Many homes and businesses today use a NAT router to manage multiple computers and devices on a single public IP address. To explain briefly,  may exist some complication associated to NAT router, this involved to the public IP address. NAT routers take the public IP address for itself and assign local IP addresses to computers and devices on the local network, this is because all of them can effectively share the same IP address. The system works well until you want to give access to files, programs or other information to people in external Internet. When they try to connect to the computer through the IP address, you are actually connecting to the router and it does not know how to forward the connection to the appropriate equipment unless it has been informed how.
When the router communicates which device should forward a connection, it is known as port forwarding. Each application server is based on a port number through which it works. Its port number is useful to give the router the information you need to forward a connection.
First, you must determine which port the application uses and the type of connection: it can be TCP or UDP. You can usually find this information in the program settings in the help documentation or online.

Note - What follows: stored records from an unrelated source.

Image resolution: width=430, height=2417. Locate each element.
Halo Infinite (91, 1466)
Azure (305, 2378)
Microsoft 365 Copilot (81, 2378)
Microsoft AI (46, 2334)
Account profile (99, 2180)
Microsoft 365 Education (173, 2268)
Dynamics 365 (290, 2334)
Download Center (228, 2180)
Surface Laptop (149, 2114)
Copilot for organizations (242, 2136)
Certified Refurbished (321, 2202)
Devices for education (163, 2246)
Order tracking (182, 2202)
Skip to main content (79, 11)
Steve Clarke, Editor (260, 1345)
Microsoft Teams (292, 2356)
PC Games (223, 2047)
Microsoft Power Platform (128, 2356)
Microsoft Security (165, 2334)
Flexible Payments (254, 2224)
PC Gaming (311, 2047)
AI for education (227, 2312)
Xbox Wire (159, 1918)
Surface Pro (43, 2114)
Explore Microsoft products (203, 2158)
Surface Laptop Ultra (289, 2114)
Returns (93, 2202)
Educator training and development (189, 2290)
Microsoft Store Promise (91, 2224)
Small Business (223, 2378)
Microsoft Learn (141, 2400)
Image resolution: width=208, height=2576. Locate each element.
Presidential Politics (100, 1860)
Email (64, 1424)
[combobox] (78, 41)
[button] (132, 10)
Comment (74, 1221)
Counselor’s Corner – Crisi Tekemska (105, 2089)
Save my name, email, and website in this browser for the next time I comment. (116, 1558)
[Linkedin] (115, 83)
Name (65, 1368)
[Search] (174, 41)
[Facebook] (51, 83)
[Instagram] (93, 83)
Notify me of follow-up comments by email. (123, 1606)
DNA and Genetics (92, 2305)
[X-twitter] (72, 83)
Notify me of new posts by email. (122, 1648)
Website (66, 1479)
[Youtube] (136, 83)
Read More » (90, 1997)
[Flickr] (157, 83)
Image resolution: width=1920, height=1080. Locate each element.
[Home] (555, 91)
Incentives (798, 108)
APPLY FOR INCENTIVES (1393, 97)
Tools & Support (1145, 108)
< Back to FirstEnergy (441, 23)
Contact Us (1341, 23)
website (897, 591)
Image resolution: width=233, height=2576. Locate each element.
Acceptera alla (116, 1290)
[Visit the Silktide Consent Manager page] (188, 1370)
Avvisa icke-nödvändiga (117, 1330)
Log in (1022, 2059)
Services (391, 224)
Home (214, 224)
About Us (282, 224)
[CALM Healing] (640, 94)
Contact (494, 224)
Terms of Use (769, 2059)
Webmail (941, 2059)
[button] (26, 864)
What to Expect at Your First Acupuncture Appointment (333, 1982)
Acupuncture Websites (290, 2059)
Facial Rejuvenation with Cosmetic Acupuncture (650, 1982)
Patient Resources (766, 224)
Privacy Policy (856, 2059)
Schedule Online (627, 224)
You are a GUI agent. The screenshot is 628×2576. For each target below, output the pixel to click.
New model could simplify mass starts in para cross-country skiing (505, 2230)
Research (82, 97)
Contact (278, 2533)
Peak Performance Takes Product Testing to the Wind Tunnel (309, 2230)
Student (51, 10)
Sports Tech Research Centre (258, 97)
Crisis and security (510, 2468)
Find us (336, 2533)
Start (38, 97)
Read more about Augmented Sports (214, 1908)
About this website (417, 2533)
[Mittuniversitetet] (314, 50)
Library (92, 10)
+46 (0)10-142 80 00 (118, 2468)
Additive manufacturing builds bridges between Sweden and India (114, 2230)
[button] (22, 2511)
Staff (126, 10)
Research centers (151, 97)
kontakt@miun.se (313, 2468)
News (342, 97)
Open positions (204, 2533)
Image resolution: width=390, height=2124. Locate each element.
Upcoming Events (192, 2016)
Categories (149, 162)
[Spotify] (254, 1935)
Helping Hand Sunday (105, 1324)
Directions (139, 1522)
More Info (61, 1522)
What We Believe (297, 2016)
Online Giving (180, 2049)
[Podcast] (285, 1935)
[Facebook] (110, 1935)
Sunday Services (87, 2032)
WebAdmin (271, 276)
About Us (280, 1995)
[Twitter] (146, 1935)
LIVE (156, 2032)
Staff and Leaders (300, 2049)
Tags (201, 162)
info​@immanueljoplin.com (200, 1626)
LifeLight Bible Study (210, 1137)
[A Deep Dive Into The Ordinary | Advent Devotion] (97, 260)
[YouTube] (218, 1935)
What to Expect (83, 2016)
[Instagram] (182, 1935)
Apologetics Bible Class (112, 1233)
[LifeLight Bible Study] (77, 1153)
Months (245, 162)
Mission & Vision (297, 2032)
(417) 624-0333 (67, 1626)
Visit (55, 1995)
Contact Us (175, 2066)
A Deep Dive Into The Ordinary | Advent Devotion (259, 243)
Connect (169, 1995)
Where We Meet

Certain types of programs will use a specific port that is reserved for application such as HTTP for web traffic on port 80, or SMTP for sending email on port 25.
Most modern routers comes with a built-in virtual server option which allows to define a single public port on the router for redirection to an internal address called IP LAN and private LAN port. This feature is useful for hosting online services such as FTP, VoIP Servers, Printer Servers or Web servers. In other words, and with a more practical sense, basically what you do is open holes (ports) in the firewall to allow the correct IP routing requests that are made to the router. You must then log on the router and access the settings. This process is different for each router, so you will need to find help documentation and read about how to do and how to redirect ports. The following steps can help guide you and provide information on what you will find in the router, but keep in mind this is just a starting point.

We will take as an example a router D-LINK DIR-505 model

Step 1:

Login to the router, typing the gateway IP address, for this example the IP is 192.168.1.254

Step 2:

Once we have logged in we must go to 'Advanced' tab

Step 3:

The first page we found is virtual server configuration, there we can configure up to 8 virtual servers (DIR-505 model), select the 'Application Name' drop-down menu to get a list of predefined server types. If we select one of the predefined server types, must click the arrow button next to the drop-down menu to fill the field.

Step 4:

We can select a computer from the list of DHCP clients in the Computer Name drop down menu, or  manually enter the IP address of the computer at which we are going to open the specified port.

Step 5:

Setup the ports, there are two types of ports:
    Private Port.
        The port that will be used on the internal network.
    Public Port.
        The port that will be accessed from the Internet.
For example, if our ISP have blocked the port 80 we need to configure another 'unblocked' port, as port 8888, using the port 80 as private port and the port 8888 as public port. With this Virtual Server entry, all Internet traffic on Port 8888 will be redirected to your internal web server on port 80 at IP Address 192.168.0.1.

Step 6:

Select the protocol used by the service. Can use UDP, TCP or both.  To specify any other protocol, select "Other" from the list, then enter the corresponding protocol number in the Protocol box.

Step 7:

Check the left box to activate or deactivate the entries and click the 'save settings' button.

check

Note: It is necessary to note that configuring virtual servers on your home  or office network is a exposure of your devices to attacks by outsiders, due this  you have to take all necessary security actions to protect your network from risks.